Write the next part of the courtroom transcript, starting right after its final line.

--- Start Source ---

10        A.   Excuse me for interrupting you.  I just want to say at the

11     meeting during the lawyer, or are you talking about some meeting in

12     Bratunac?  That's not clear to me.  Are you still talking about the

13     meeting with the lawyer?

14        Q.   I am.

15        A.   Yes, yes, we can continue.  Sorry I interrupted you.

16        Q.   No, no, don't be sorry.  Did you, in fact, tell the lawyers that?

17        A.   Specifically what?  Can you please repeat what I said.

18             JUDGE KWON:  Mr. Ostojic, I'm sorry to interrupt, why don't you

19     ask directly the question to the witness.  Just put your question without

20     relying on the proofing note.

21             MR. OSTOJIC:

22        Q.   Sir, is it correct that you did not know who the officer was that

23     you mentioned on April of 2004 in your Blagojevic case, the officer that

24     you claimed you saw in Bratunac in connection with this convoy?

--- End Source ---
--- Start Provided records ---

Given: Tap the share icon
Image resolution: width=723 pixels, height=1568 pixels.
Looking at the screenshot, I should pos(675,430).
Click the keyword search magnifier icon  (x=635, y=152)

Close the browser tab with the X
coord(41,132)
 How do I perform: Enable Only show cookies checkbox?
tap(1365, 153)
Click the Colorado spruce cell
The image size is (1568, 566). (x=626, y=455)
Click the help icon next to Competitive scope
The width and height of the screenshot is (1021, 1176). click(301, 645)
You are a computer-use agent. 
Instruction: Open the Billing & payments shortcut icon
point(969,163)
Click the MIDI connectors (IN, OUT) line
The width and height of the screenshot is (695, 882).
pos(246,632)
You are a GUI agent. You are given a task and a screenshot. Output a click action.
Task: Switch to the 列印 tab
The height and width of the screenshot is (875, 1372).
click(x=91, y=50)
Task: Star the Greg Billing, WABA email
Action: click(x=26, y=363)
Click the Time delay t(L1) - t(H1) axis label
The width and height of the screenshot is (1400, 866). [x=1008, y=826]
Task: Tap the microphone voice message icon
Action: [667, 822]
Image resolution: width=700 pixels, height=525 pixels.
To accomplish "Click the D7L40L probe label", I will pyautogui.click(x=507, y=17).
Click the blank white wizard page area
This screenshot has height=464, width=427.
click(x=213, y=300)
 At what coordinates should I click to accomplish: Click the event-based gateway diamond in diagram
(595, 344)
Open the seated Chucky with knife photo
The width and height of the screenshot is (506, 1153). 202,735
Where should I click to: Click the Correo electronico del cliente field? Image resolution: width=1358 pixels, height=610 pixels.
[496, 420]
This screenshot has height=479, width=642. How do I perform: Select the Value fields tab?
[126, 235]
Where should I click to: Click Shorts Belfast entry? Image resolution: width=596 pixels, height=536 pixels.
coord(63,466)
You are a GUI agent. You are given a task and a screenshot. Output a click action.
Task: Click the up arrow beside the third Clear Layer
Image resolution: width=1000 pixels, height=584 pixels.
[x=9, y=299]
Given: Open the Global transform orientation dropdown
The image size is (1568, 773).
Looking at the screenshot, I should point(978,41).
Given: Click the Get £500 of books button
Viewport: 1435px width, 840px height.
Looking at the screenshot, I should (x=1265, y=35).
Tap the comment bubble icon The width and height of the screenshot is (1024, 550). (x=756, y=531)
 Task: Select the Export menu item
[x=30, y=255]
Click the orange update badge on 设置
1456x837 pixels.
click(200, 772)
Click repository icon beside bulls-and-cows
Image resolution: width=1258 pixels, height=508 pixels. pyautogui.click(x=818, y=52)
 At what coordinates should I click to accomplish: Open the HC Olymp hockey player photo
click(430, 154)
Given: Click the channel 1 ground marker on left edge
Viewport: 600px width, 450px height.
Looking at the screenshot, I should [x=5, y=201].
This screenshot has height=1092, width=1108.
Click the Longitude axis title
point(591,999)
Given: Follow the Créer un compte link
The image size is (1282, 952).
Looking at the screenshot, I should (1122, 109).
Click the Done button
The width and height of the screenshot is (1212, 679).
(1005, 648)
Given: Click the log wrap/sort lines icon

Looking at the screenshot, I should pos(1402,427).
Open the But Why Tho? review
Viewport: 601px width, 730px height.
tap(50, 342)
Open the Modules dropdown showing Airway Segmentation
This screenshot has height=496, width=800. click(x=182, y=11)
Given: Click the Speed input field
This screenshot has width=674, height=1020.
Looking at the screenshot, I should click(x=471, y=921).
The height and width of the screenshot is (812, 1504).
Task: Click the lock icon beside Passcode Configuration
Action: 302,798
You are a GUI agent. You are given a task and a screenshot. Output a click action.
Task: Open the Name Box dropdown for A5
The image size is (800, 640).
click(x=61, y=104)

--- End Provided records ---

→ Response to this task:
25        A.   Yes.  I didn't know, and then when I talked with somebody about

Page 27239

 1     it later, somebody told me that that was probably Beara whom I didn't

 2     know, and I don't know him still to this day.

 3        Q.   And at that time, sir, meaning the meeting or the encounter you

 4     claim to have had with this officer, you did not ask that officer his

 5     name; correct?

 6        A.   No, correct.

 7        Q.   And am I also correct, sir, this officer with respect to this

 8     encounter again, did not introduce himself; is that correct?

 9        A.   I didn't ask him and probably the man didn't need to do so

10     because I was agitated and stressed when I met him, and I was probably a

11     little bit curt or impolite with him which is not really my habit and now

12     when I think about it, I'm a little bit embarrassed or ashamed about my

13     behaviour, but that's how it was at that time.

14        Q.   Describe the officer that you claim you saw, sir?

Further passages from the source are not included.